Personal information
- Full name: Ralph Alexander Spitteler
- Born: 16 November 1915 Cannanore, Madras Presidency, British India
- Died: 14 March 1946 (aged 30) Djakarta, West Java, Dutch East Indies
- Batting: Left-handed
- Bowling: Right-arm fast-medium

Domestic team information
- 1938/39–1940/41: Europeans
- 1938/39: Madras

Career statistics
| Competition | First-class |
| Matches | 4 |
| Runs scored | 24 |
| Batting average | 12.00 |
| 100s/50s | –/– |
| Top score | 11* |
| Balls bowled | 867 |
| Wickets | 19 |
| Bowling average | 21.42 |
| 5 wickets in innings | 2 |
| 10 wickets in match | – |
| Best bowling | 5/29 |
| Catches/stumpings | 5/– |
- Source: Cricinfo, 15 December 2021

= Ralph Spitteler =

English cricketer and British Indian Army officer

Ralph Alexander Spitteler (16 November 1915 – 14 March 1946) was an English first-class cricketer and British Indian Army officer.

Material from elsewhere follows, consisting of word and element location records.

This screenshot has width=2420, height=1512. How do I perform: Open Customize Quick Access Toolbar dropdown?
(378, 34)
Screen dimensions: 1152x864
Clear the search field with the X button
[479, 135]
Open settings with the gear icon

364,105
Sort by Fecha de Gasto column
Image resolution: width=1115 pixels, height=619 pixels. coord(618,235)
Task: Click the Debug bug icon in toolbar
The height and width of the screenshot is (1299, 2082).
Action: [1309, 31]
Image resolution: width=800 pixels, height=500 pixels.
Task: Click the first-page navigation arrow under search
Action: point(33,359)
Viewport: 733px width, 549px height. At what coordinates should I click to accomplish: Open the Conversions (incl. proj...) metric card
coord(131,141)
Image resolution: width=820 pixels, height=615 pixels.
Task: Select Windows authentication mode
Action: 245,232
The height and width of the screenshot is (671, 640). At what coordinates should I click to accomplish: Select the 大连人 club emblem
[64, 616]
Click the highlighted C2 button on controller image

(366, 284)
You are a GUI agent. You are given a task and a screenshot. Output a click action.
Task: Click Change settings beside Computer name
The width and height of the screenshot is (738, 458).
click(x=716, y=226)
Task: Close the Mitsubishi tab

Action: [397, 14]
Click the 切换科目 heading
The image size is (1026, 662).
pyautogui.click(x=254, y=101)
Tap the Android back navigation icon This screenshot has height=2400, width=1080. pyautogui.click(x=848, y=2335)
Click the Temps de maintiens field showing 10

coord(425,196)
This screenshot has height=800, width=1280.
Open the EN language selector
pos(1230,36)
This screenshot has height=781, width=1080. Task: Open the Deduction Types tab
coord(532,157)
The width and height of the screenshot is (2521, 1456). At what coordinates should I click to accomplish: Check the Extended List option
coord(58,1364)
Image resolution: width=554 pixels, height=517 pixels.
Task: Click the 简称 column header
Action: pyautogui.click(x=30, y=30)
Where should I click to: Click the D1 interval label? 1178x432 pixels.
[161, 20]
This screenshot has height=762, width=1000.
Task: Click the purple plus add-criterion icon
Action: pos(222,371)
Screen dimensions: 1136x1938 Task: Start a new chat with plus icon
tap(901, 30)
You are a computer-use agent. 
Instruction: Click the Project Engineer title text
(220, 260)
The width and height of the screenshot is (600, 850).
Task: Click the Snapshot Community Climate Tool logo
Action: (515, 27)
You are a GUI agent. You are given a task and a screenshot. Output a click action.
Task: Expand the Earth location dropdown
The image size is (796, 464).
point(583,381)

The son of Charles and Daisy Spitteler, he was born in British India at Kannur in November 1915. He spent his youth living with his parents at the Yercaud hill station in Madras Presidency and later studied at the University of Madras. He played made his debut in first-class cricket for the Europeans cricket team against the Indians at Madras in January 1939 in the Madras Presidency Match, with him taking 9 wickets in the match, including a five wicket haul in the Indians second innings. A few weeks after this match, he played for the Madras cricket team in the Ranji Trophy against Bengal. He appeared in two further first-class matches for the Europeans against the Indians in January 1940 and 1941, with Spitteler again impressing in the 1940 fixture with another five wicket haul. With his right-arm fast-medium bowling across four first-class matches, he managed to take 19 wickets at an average of 21.42. With the Japanese declaration of war on the United States and the British Empire in December 1941, Spitteler played no further first-class matches as he undertook military duties in the British Indian Army with the 10th Gurkha Rifles. Initially serving as a non-commissioned officer, Spitteler was an emergency commission to the rank of lieutenant in February 1942. He saw action in the Burma campaign and was seriously wounded while fighting the Japanese at Scraggy Hill and Shenam Pass in 1944. He was subsequently captured by the Japanese and transported as a prisoner of war to Java in the Japanese-occupied Dutch East Indies, where he was to remain until the end of the war. He never recovered from his wounds, eventually succumbing to them six months after the end of the war in March 1946. He was the last first-class cricketer to die as a direct result of the war. Spitteler was buried at the Jakarta War Cemetery.